Améliorer à la fois la quantité et la qualité du financement de l’OMS est une urgence mondiale. Les Etats membres ne perdent pas de temps à se vanter de la pertinence de l’OMS. Mais son efficacité dépend de la qualité de son financement. Et comme nous le constatons dans nos travaux pour le Conseil de l’OMS sur l’économie de la santé pour tous, la finance n’est pas neutre : le type de financement disponible affecte l’allocation et, in fine, le résultat des investissements.

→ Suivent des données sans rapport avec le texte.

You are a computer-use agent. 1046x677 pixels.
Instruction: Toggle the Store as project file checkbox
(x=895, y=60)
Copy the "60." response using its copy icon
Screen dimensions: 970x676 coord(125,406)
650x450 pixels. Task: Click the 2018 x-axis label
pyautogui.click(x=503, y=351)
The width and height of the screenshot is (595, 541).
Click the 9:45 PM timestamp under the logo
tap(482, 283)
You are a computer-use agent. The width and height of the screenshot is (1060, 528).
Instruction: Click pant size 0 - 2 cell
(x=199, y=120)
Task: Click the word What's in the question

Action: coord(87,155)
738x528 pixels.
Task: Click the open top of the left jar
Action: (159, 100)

Le renforcement de l’OMS offre le meilleur retour sur investissement pour la santé. Des milliards sont proposés – comme par le Groupe d’experts indépendant de haut niveau du G20 sur le financement des biens communs mondiaux pour la préparation et la riposte aux pandémies – pour mettre en place et financer de nouvelles institutions mondiales de sécurité sanitaire qui ne peuvent garantir une large adhésion politique, en particulier de la part des pays du Sud. Il n’y a tout simplement aucune raison logique pour laquelle les Etats membres devraient miser lourdement sur une nouvelle entreprise qui pourrait ne pas gagner un large soutien par rapport à l’investissement dans leur organisation existante, qui peut très certainement offrir plus si elle est financée en conséquence.

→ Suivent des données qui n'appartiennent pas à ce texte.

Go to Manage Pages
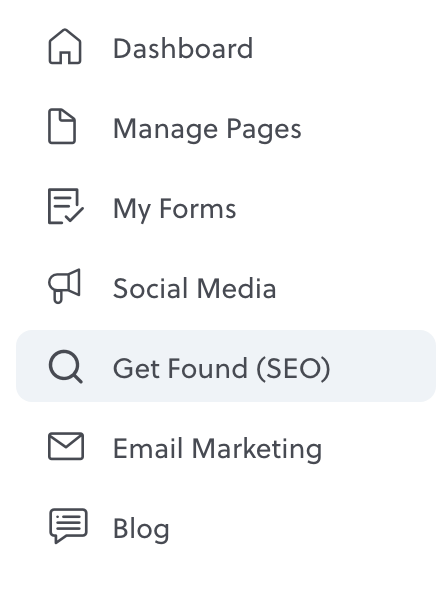This screenshot has height=590, width=440. [x=207, y=130]

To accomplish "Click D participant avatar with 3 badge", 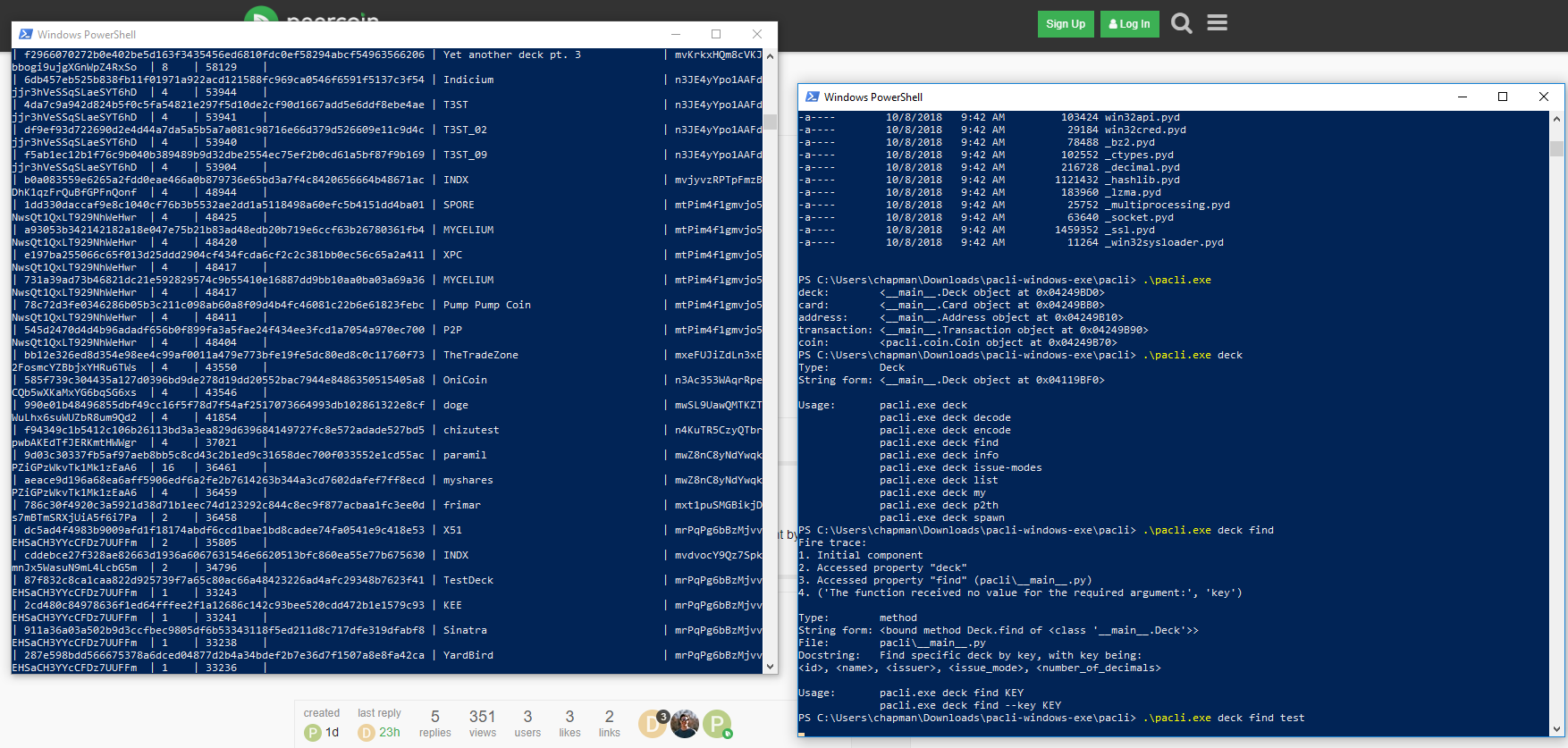I will point(652,724).
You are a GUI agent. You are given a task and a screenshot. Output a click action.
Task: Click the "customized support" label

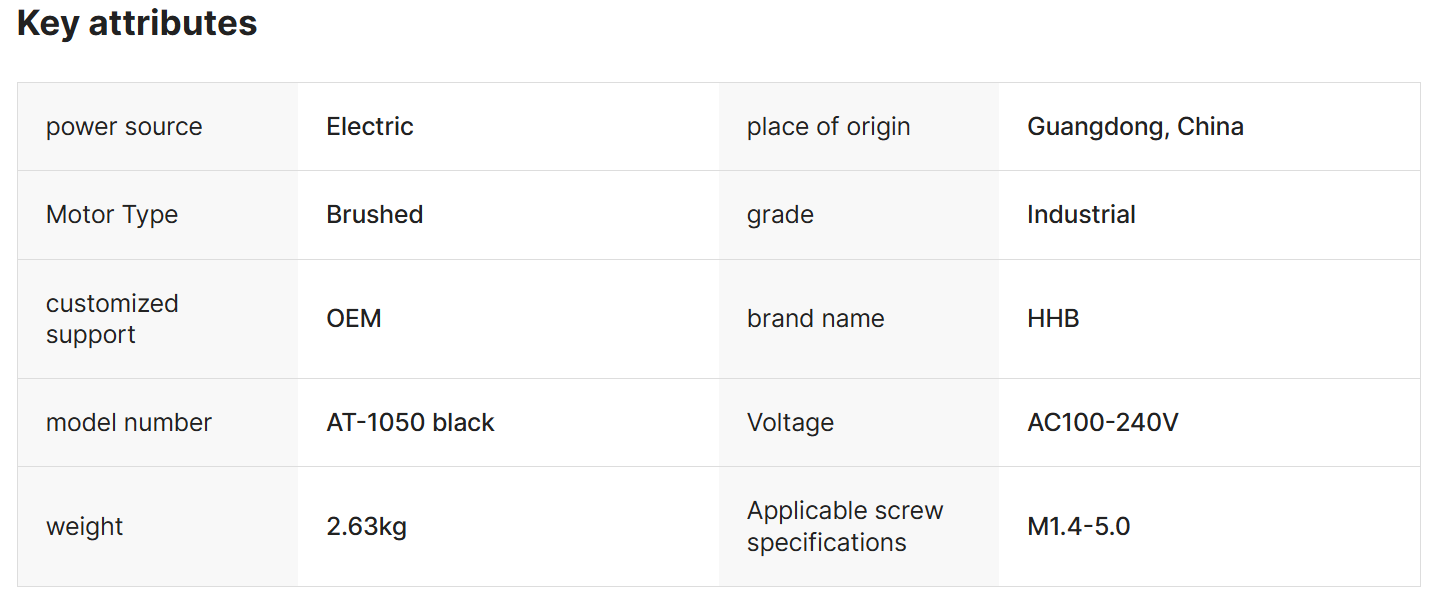(x=112, y=319)
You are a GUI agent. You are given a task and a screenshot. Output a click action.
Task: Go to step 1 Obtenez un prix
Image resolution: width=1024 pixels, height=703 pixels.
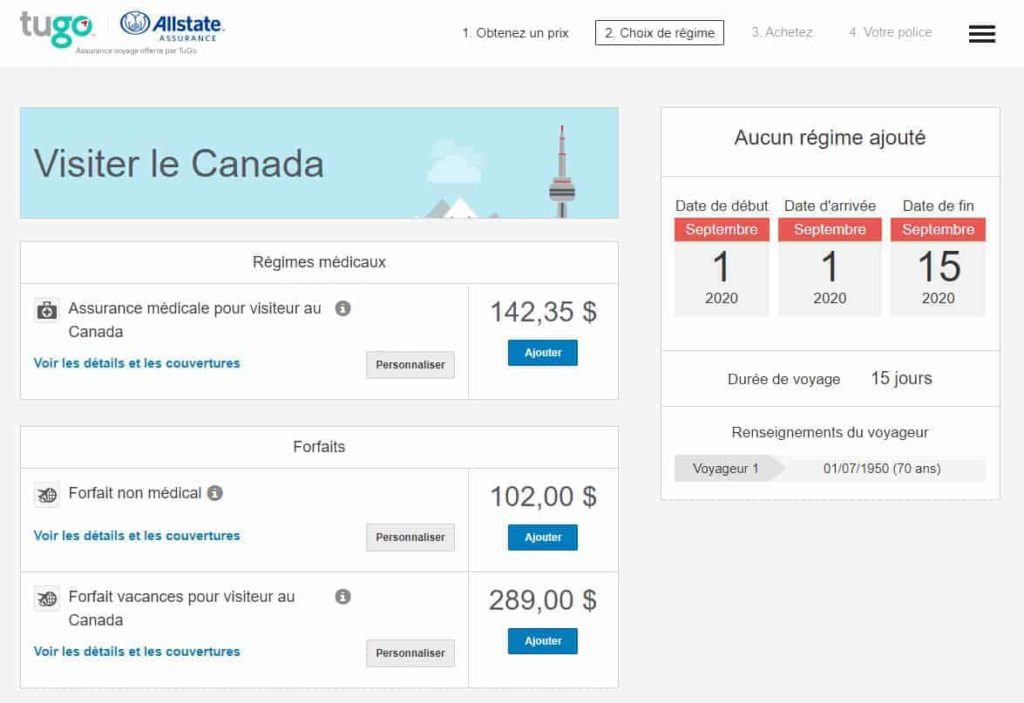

C’est simple : le plus grand potentiel de solidarité sanitaire mondiale réside dans l’OMS. Un financement fiable par ses propriétaires – les 194 pays membres – ferait toute la différence pour la coopération mondiale en matière de santé et démontrerait l’efficacité des solutions multilatérales aux défis internationaux.

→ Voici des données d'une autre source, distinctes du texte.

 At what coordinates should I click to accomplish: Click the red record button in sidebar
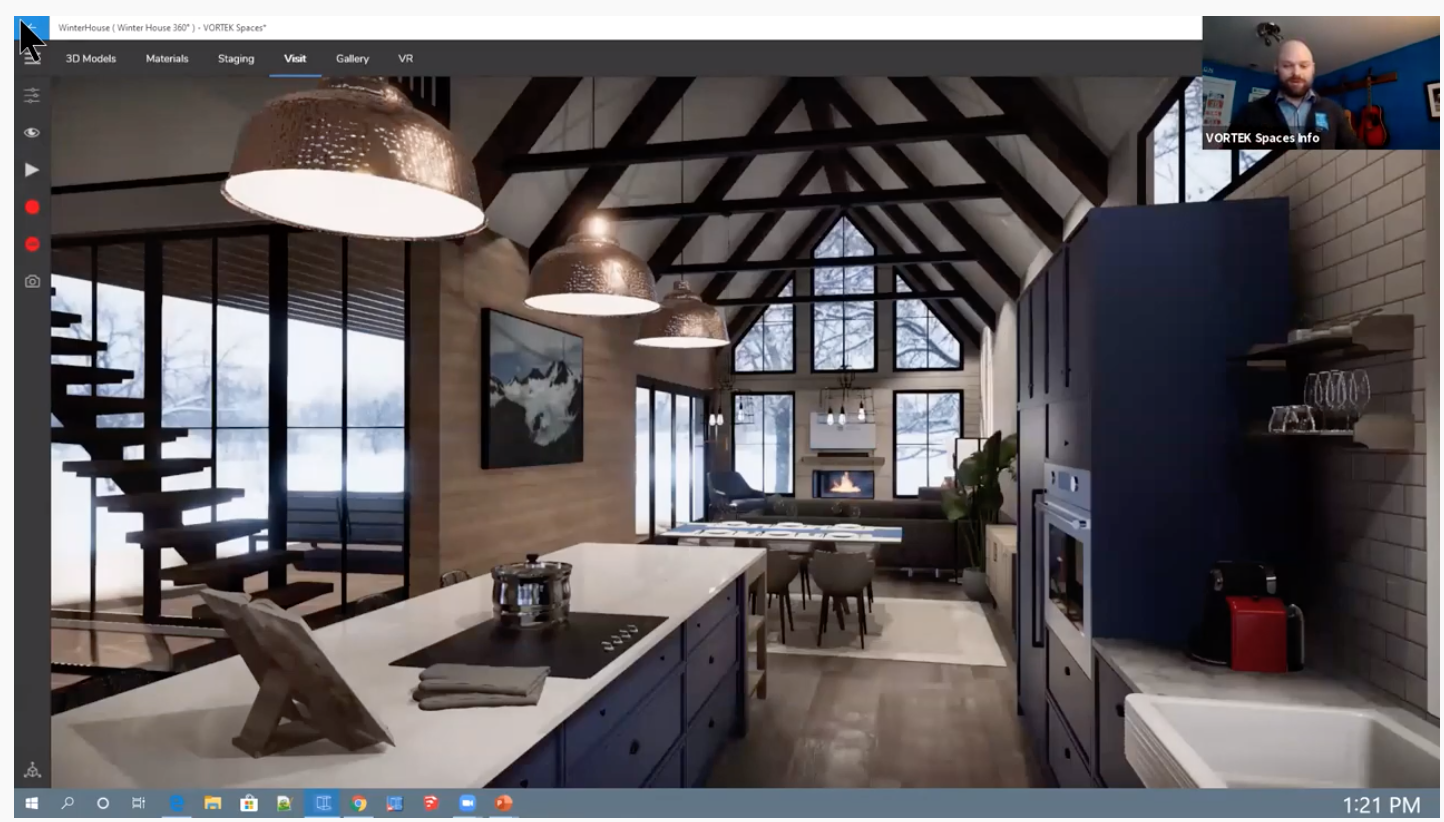(30, 206)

Le moment est venu de prêcher par l’exemple. Trop d’Etats membres ont longtemps été indifférents à la nécessité de renforcer l’OMS ou d’investir dans la santé. Cela n’aurait pas dû être ainsi avant Covid-19, et cela ne devrait pas continuer à être ainsi après la pandémie.

L’hésitation et la réticence qui nous ont amenés à ce point contrastent fortement avec l’esprit et la détermination manifestés il y a un demi-siècle, lorsque les humains ont surmonté des défis apparemment insurmontables pour atteindre la lune et revenir. Le moonshot du président John F. Kennedy a coûté la somme colossale de 283 milliards de dollars (valeur actuelle), sans aucune garantie de succès. Bien sûr, cela a réussi et, ce faisant, il a catalysé l’innovation intersectorielle qui, avec le temps, a donné au monde des téléphones avec appareil photo, une meilleure isolation de la maison et l’industrie logicielle moderne.

En d’autres termes, le moonshot de Kennedy a stimulé le dynamisme et la croissance économiques grâce à une innovation axée sur la mission. En comparaison, la proposition de financement actuelle ne coûterait aux 194 Etats membres de l’OMS que 1,2 milliard de dollars par an, avec la certitude qu’elle renforcerait considérablement l’efficacité de l’organisation. Nous pensons qu’il devrait en fait être plus.

Le Moonshot d’aujourd’hui doit être «Santé pour tous». Dans l’immédiat, cela signifie s’assurer que les vaccins Covid-19 sont accessibles dans le monde entier. Mais ce n’est pas un coup de lune pour les Etats membres de l’OMS de financer leur propre organisation afin qu’elle puisse faire son travail. C’est juste du bon sens : l’OMS sauve la vie des citoyens de ses Etats membres. Nous avons déjà des solutions très abordables, pratiques et simples pour la santé publique mondiale, y compris le financement de biens communs pour la santé ; ce dont nous avons besoin maintenant, ce n’est qu’une fraction de l’ambition politique que nous avions autrefois.

Par Mariana Mazzucato et Ilona Kickbusch 
Mariana Mazzucato, professeure en économie de l’innovation et de la valeur publique à l’University College London
Ilona Kickbusch, fondatrice et présidente du Conseil consultatif international du Global Health Center de l’Institut universitaire de Genève.